TEXT EXTRACT:

= = =

It was good to see you last week here in steel town USA.
I appreciated that boat ride and left your salesman alone.
I wanted to ask you, if, I guess a couple questions.
I don't think anyone has been as impressed as I have been over the last few years by all the strategic events you've done from buying back shares to acquiring Stelco to the whole national thing in labor and just so much change in such a short period of time.
I wanted to ask a little bit more of a critical question because this issue of integration gets bigger and bigger every year with the price increases in iron ore and coal and the other raw materials.
And so we all know that you have this huge advantage.
And my question for you is a tougher question, which is, when you talk to some of your peers about and try to get out some of the carbon steel results in North America from other companies, you find it, the profitability actually, doesn't reflect that premium.
Could you talk a little bit about what that's about and what you're doing about it?
- Chairman & CEO
Well, it's, if I understands your question, Michelle, it's really comparative profitability, if that's what you're asking about, and we try to assess that because it's instructive and gives us a target to shoot for.
It's getting harder to find anything that's directly comparable.
Our North American Flat-rolled segment is sort of just that, it's North American flat-roll.
There aren't many good comparators anymore that we can analyze and study.
We do that at a very micro level through variety of committees at ASI, AST, et cetera..
But on a company level basis that's become extremely difficult to do because of just the way things are reported by other companies.
No criticism intended.
Having said that, we have objectives every year to improve our cost position.
We have capital plans to improve our market position.
We're striving to do the best we can do to improve our competitive position.
But in terms of giving you dollars per ton for XYZ plant versus ABC plant, it's really hard to find that out.
I wish I knew it, but it's really not something we have good access to.
- Analyst
I'm not asking at all about plants, I'm asking about overall carbon steel, flat-rolled results.
I think that some of the information is public, like middle, and I think your integration is much higher than theirs.
You've been less profitable, although we don't have their third quarter results.
And other companies' seem to talk freely, I'm talking about corporate-wide, about specialty versus carbon?
You haven't seen any of that, so that you can compare it?
So you are not aware of that.
- EVP & CFO
I don't think they reported that way in their segment results.
- Analyst
They don't, Middle does, but anyway-- .

= = =

INFORMATION SUPPLIED:
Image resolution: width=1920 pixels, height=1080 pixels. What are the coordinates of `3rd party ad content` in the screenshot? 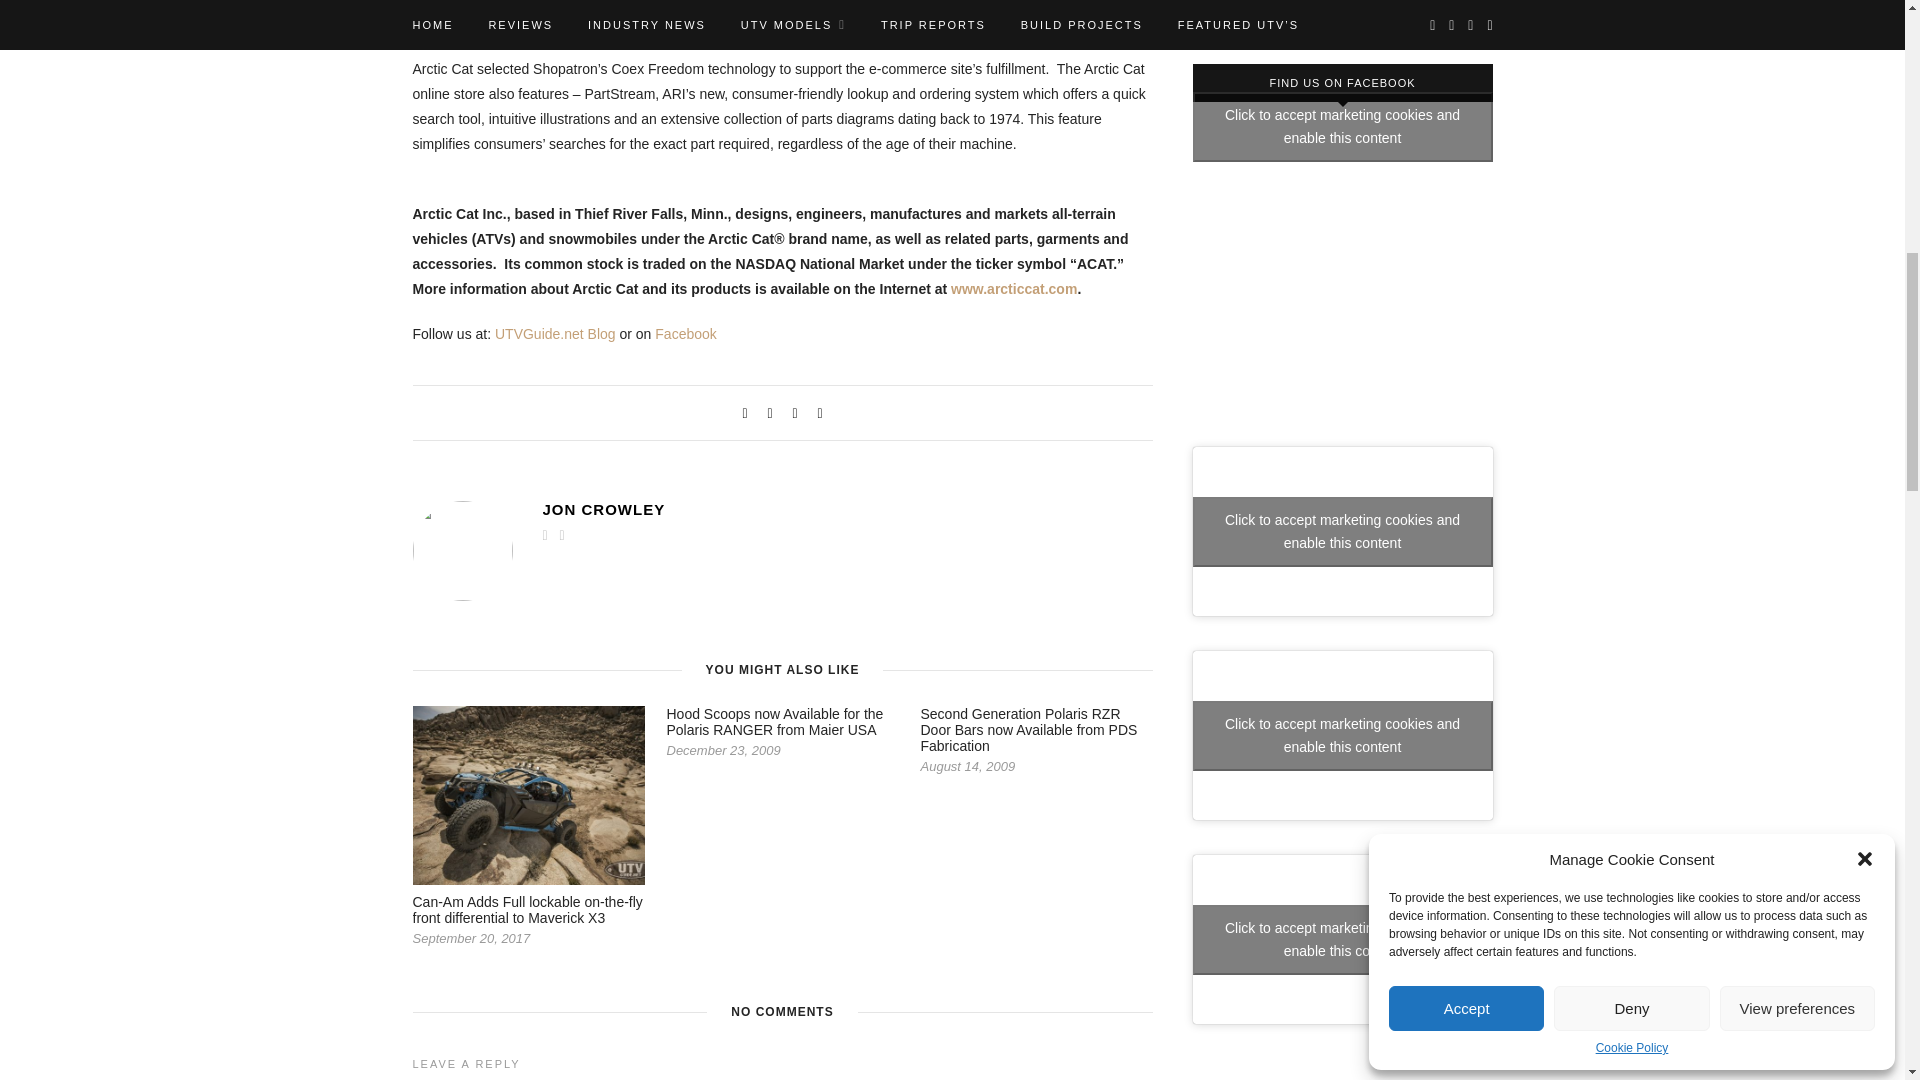 It's located at (1342, 14).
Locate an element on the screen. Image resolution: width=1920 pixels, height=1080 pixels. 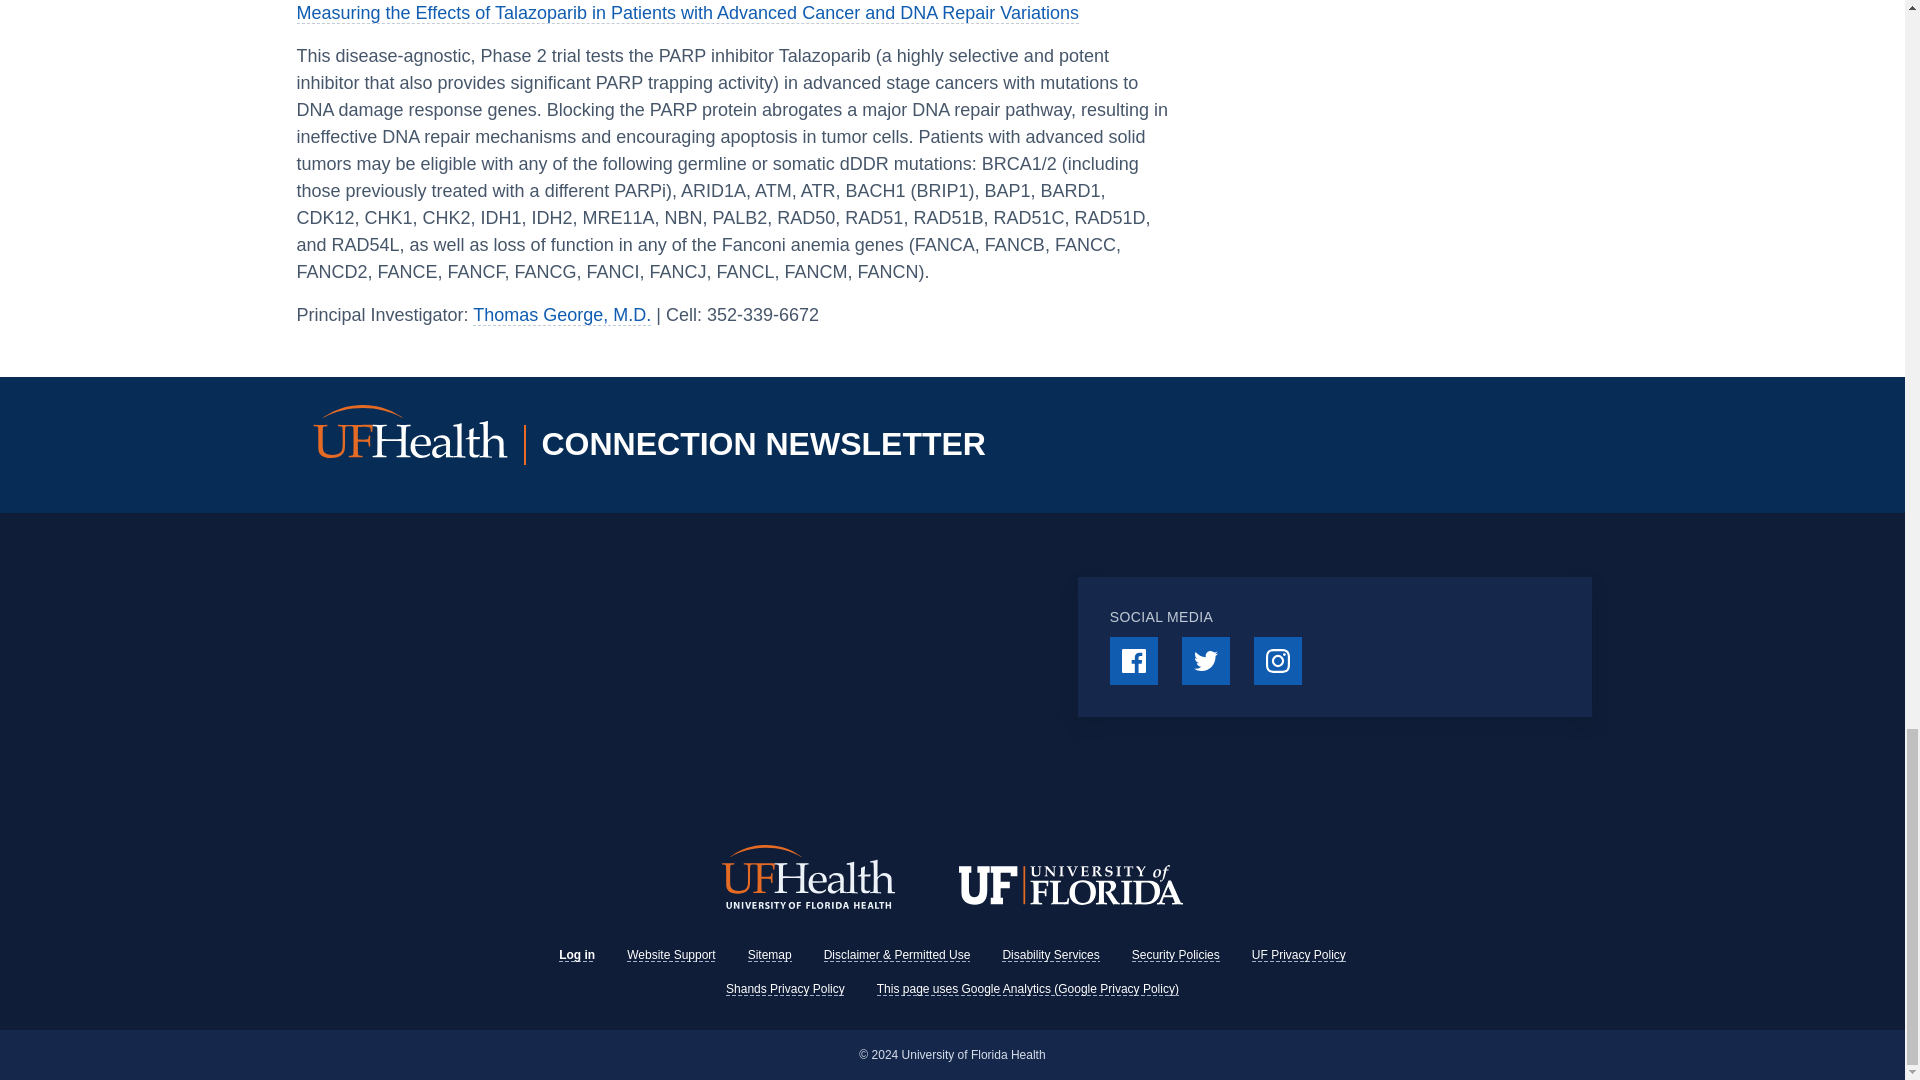
Instagram is located at coordinates (1277, 660).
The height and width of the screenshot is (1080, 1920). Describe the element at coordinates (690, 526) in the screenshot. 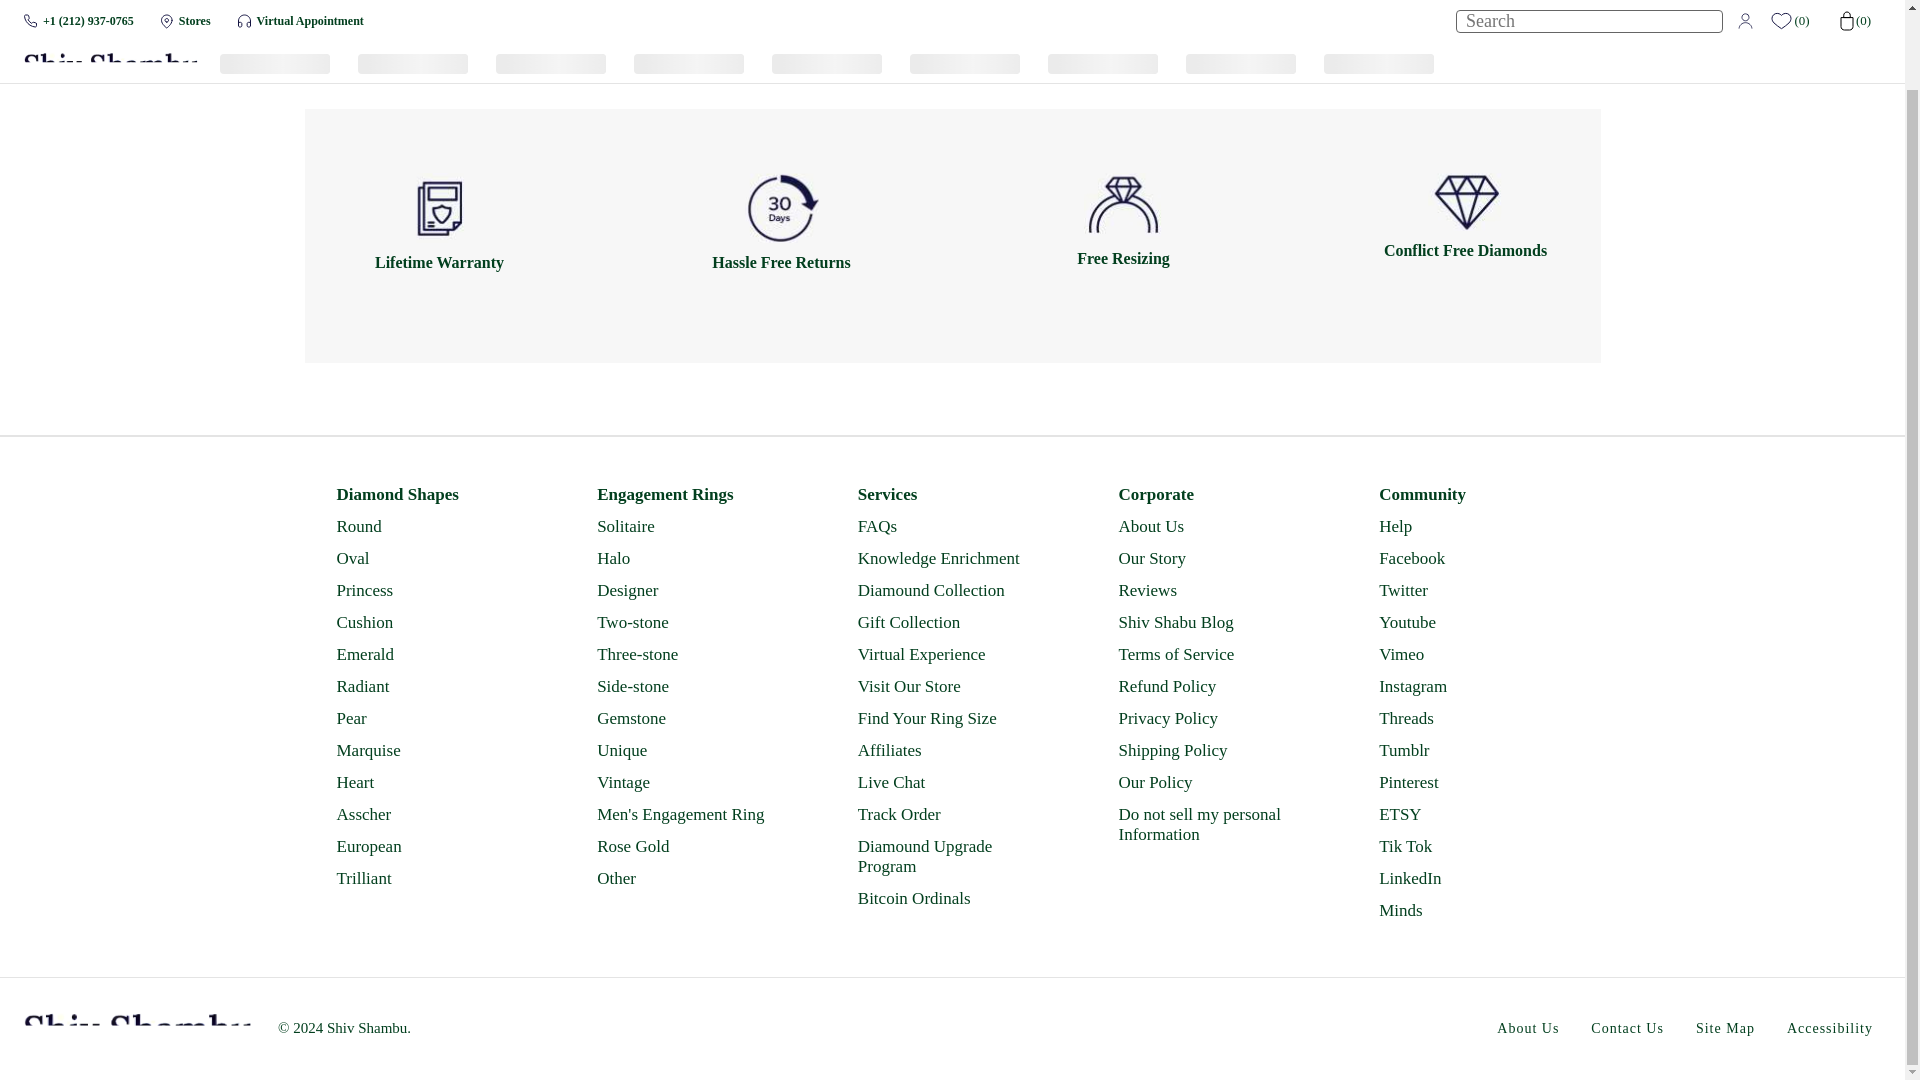

I see `Solitaire` at that location.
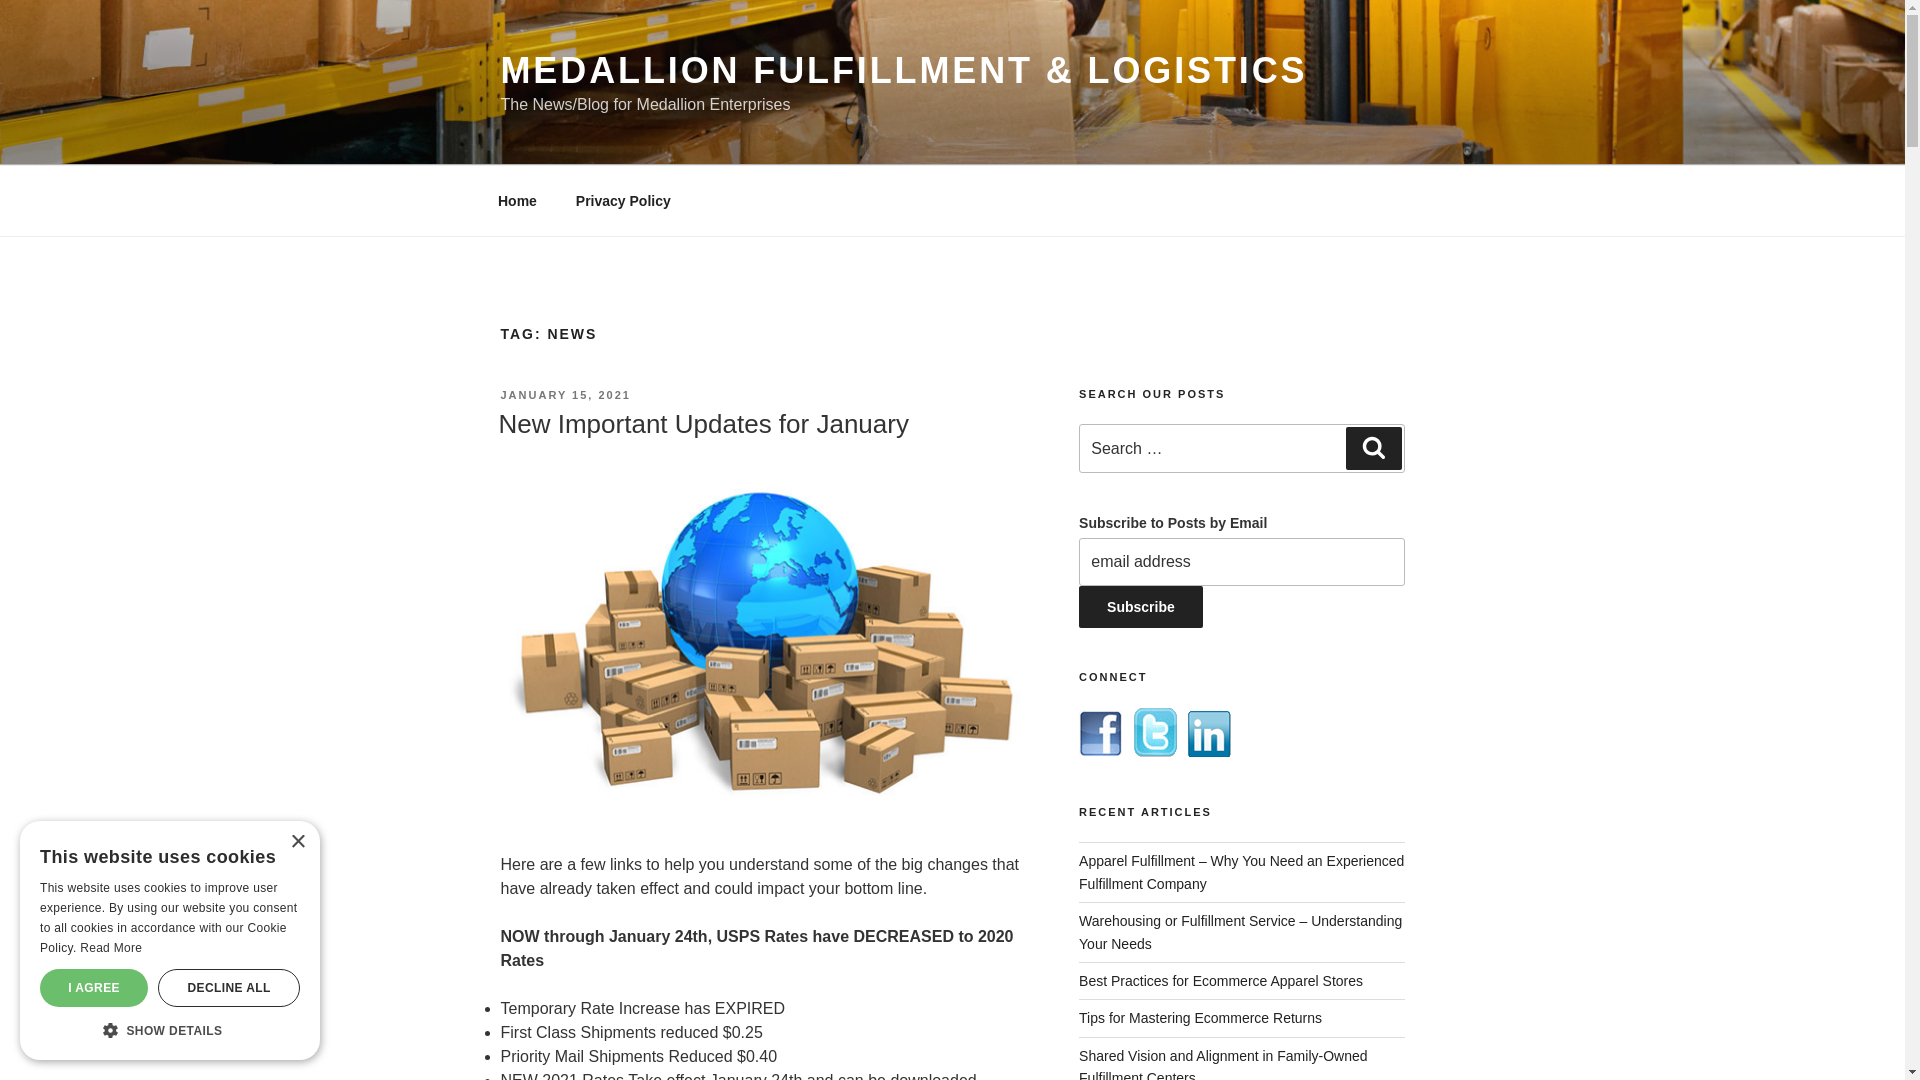  I want to click on Subscribe, so click(1141, 606).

= = =

SET TASK A:
Translate this sentence from the steel Q&A into Spanish: "It's getting harder to find anything that's directly comparable."
SET TASK B:
Turn the lines of the listing, from the line holding "Locate an element" through the end of the listing, inclusive, into a numbered list with blank lines skipped and pictures left out.
The text and the listing are unrelated to each other.

WRITTEN ANSWER A:
Cada vez es más difícil encontrar algo que sea directamente comparable.

WRITTEN ANSWER B:
1. Locate an element on the screen. Image resolution: width=1920 pixels, height=1080 pixels. 
2. Instagram is located at coordinates (1277, 660).
3. The height and width of the screenshot is (1080, 1920). Describe the element at coordinates (690, 526) in the screenshot. 
4. I see `Solitaire` at that location.
5.   I want to click on Subscribe, so click(1141, 606).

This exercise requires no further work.